Stored records
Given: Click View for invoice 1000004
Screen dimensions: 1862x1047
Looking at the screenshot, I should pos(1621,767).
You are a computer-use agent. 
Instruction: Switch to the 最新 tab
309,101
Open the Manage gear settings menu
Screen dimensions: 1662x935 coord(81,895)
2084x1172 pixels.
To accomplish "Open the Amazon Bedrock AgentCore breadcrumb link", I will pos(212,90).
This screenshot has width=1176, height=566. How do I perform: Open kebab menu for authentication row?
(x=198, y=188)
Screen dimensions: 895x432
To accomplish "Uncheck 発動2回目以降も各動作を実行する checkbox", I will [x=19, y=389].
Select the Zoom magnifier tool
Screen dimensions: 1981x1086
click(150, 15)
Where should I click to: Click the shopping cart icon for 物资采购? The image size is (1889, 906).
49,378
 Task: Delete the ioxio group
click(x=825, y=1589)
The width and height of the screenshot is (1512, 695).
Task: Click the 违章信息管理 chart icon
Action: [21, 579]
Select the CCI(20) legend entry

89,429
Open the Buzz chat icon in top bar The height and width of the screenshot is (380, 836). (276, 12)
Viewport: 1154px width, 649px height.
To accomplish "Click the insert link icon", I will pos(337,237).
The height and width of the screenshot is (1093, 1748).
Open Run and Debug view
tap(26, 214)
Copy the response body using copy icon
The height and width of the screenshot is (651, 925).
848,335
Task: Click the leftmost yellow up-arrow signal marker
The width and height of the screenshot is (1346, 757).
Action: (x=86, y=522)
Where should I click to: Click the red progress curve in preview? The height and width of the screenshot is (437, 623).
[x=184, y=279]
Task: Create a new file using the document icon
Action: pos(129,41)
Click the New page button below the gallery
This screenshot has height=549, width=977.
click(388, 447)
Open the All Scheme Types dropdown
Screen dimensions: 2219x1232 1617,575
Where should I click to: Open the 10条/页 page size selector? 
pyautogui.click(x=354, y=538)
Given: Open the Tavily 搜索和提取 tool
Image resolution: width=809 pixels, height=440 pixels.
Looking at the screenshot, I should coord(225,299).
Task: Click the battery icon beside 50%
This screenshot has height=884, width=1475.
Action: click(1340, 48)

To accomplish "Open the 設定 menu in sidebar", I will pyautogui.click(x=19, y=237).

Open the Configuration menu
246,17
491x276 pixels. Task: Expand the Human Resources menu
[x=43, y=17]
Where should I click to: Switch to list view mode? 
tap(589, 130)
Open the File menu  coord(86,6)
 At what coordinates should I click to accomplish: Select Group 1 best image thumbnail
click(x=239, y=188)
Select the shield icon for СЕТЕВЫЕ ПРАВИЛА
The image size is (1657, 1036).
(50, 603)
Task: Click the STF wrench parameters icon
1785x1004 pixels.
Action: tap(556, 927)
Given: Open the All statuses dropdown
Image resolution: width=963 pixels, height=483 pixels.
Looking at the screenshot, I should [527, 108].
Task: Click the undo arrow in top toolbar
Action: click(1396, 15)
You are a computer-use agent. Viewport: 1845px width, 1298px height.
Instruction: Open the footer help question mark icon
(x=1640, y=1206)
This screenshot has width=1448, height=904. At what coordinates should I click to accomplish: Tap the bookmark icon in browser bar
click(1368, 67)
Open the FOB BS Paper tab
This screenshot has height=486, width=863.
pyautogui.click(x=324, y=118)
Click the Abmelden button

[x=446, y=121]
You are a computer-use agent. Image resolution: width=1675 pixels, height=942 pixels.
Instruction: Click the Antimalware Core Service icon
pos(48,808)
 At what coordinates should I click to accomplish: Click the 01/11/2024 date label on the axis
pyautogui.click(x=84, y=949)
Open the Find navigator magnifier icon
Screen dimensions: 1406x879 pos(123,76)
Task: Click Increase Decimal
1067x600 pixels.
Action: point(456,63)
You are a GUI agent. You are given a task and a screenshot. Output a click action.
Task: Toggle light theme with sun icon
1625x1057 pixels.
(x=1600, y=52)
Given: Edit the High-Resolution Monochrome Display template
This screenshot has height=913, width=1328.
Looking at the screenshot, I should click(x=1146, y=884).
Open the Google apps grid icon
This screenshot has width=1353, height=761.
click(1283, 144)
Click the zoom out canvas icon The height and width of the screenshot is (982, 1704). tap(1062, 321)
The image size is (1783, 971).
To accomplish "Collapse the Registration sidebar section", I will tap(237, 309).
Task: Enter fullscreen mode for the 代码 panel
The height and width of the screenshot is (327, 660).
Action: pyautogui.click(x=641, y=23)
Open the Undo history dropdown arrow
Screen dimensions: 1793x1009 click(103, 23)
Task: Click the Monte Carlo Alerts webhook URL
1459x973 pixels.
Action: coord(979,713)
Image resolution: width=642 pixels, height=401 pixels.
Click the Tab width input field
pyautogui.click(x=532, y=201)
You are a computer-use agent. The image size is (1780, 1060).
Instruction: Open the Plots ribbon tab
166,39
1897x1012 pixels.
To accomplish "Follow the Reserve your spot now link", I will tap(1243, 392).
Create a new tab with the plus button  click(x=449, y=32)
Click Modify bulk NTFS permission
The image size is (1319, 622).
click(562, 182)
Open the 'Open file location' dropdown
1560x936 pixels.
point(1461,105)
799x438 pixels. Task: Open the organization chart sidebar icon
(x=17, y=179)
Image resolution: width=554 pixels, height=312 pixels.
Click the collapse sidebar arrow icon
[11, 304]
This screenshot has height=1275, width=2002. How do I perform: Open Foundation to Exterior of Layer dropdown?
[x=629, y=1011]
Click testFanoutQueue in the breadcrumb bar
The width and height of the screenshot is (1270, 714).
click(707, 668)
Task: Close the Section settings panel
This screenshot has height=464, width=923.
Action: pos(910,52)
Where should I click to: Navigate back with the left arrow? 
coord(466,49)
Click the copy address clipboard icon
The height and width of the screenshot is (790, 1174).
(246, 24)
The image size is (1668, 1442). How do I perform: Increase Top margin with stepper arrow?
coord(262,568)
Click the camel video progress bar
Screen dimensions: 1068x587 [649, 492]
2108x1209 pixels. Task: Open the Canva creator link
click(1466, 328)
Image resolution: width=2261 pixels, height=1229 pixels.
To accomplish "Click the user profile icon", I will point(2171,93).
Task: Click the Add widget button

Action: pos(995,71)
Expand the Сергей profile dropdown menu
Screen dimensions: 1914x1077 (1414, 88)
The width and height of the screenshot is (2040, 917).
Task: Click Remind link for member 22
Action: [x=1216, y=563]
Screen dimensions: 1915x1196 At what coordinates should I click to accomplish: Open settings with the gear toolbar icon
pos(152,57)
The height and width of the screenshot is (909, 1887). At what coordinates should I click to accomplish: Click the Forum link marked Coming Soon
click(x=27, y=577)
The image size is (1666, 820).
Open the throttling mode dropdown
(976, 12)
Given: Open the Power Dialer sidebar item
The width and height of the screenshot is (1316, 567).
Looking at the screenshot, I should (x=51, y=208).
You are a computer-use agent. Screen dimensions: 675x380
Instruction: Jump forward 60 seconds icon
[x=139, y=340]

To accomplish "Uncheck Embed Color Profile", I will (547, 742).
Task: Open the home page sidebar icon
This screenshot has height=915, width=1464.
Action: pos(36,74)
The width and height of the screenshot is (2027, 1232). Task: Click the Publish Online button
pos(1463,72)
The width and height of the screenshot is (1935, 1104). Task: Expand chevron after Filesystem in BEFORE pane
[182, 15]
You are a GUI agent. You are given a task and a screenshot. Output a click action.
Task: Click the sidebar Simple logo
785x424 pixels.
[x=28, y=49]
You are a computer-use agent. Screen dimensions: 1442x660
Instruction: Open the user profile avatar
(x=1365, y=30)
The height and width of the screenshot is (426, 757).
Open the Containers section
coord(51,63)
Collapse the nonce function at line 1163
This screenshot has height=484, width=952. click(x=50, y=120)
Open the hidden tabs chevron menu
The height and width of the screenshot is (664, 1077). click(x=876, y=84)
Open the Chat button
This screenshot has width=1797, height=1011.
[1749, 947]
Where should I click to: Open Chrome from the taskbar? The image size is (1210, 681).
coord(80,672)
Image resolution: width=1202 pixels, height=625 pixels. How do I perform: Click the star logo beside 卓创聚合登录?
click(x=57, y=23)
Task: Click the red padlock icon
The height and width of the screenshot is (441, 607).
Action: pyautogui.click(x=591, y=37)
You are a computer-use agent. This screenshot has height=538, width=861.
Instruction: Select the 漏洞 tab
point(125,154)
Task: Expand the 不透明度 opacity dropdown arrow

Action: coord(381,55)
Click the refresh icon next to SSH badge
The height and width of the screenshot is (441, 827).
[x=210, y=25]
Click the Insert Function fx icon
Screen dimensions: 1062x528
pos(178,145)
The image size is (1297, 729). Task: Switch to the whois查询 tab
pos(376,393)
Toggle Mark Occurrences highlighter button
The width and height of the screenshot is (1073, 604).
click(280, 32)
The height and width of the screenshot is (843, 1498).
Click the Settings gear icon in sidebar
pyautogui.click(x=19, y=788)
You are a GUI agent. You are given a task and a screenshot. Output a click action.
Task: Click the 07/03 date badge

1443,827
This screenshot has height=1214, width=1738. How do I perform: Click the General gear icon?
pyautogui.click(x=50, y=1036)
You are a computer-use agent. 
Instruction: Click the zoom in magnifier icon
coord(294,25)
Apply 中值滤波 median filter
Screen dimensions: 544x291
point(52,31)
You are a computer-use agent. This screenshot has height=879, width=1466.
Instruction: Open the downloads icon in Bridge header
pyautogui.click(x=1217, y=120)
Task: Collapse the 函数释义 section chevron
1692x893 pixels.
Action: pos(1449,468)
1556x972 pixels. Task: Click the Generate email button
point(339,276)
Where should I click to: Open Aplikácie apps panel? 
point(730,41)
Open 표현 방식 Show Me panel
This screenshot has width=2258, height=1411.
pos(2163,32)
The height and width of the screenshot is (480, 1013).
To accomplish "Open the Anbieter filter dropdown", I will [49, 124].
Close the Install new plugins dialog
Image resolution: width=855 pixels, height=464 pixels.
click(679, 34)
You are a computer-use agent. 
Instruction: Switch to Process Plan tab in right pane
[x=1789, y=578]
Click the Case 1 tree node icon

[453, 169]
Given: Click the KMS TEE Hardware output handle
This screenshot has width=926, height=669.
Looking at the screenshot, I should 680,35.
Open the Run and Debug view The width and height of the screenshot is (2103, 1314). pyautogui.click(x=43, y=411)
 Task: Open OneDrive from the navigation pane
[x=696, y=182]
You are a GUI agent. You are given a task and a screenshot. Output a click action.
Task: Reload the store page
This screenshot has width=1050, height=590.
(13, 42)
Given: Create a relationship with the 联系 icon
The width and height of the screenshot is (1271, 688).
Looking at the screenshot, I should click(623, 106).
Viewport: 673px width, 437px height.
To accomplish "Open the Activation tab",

## PROBLEM DESCRIPTION
Your answer should be a single number: the tally of lines in the entries that include the word "breadcrumb".

## SOLVED EXERCISE
2